I media russi hanno seguito da vicino la campagna elettorale ucraina, secondo le linee guida che impongono alla propaganda di ridicolizzare il Paese vicino e mostrare ai russi come vivono male quelli che hanno voltato le spalle a Mosca. Il deputato nazionalista Vladimir Zhirinovsky ha addirittura profetizzato in un talk show sul canale tv statale l’imminente pulizia etnica dei russi in Ucraina, con una conseguente guerra tra Russia e Nato.
Ma la discussione mediatica sulla campagna elettorale ucraina ha avuto anche un effetto inatteso: i russi si sono resi conto che nel Paese che hanno sempre considerato un pezzo del loro impero si tengono elezioni libere, con dibattiti televisivi, violente critiche e accuse al governo, e la sconfitta finale del leader al potere, così come dei suoi predecessori (in quasi trent’anni di indipendenza Zelensky è il sesto di una serie molto eterogenea di presidenti ucraini). Uno spettacolo impensabile in Russia, e non è un caso che il primo russo a congratularsi «con l’Ucraina e gli ucraini per le libere elezioni» sia stato Alexey Navalny, il leader dell’opposizione che attraverso i suoi canali Internet ha diffuso in diretta il dibattito finale tra i due contendenti alla vigilia del ballottaggio.

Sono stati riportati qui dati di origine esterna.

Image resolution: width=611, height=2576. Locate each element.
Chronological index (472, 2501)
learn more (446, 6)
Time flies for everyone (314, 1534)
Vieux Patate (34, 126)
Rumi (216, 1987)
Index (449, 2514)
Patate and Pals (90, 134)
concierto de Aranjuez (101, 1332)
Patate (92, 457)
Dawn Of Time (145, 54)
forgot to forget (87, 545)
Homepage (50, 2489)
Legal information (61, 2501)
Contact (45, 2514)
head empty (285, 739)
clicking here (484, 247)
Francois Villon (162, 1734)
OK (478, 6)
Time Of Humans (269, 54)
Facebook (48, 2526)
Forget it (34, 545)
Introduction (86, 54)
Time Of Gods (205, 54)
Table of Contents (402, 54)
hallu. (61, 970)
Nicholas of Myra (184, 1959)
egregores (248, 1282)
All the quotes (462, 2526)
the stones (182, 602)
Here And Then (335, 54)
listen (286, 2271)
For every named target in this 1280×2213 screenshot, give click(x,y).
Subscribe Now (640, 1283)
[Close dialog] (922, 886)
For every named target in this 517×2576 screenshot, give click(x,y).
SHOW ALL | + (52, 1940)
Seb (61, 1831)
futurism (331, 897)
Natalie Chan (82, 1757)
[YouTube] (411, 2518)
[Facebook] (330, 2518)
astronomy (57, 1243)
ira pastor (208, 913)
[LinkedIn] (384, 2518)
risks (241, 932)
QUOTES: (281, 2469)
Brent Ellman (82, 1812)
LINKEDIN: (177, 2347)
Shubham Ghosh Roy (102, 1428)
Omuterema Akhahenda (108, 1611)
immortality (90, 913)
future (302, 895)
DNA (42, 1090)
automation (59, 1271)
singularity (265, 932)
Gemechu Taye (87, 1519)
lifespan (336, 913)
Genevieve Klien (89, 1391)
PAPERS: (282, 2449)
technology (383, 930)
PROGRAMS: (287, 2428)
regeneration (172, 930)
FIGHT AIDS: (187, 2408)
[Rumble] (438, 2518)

La propaganda russa ha dipinto la svolta dell’Ucraina verso l’Europa come un «golpe nazista» e ha fatto appello allo «spirito russo» da opporre al «nazionalismo ucraino». Avere come presidente del Paese vicino e nemico un giovane brillante, che parla russo, che ha sconfitto il presidente in carica accusandolo di corruzione e che proclama l’entrata nell’Ue come obiettivo nazionale toglie a Vladimir Putin il monopolio sulla identità russa inestricabilmente legata al rifiuto della democrazia liberale, e apre un’alternativa. Il primo messaggio di Zelensky è stato rivolto infatti agli ex concittadini dell’ex Urss: «Guardate l’Ucraina, tutto è possibile».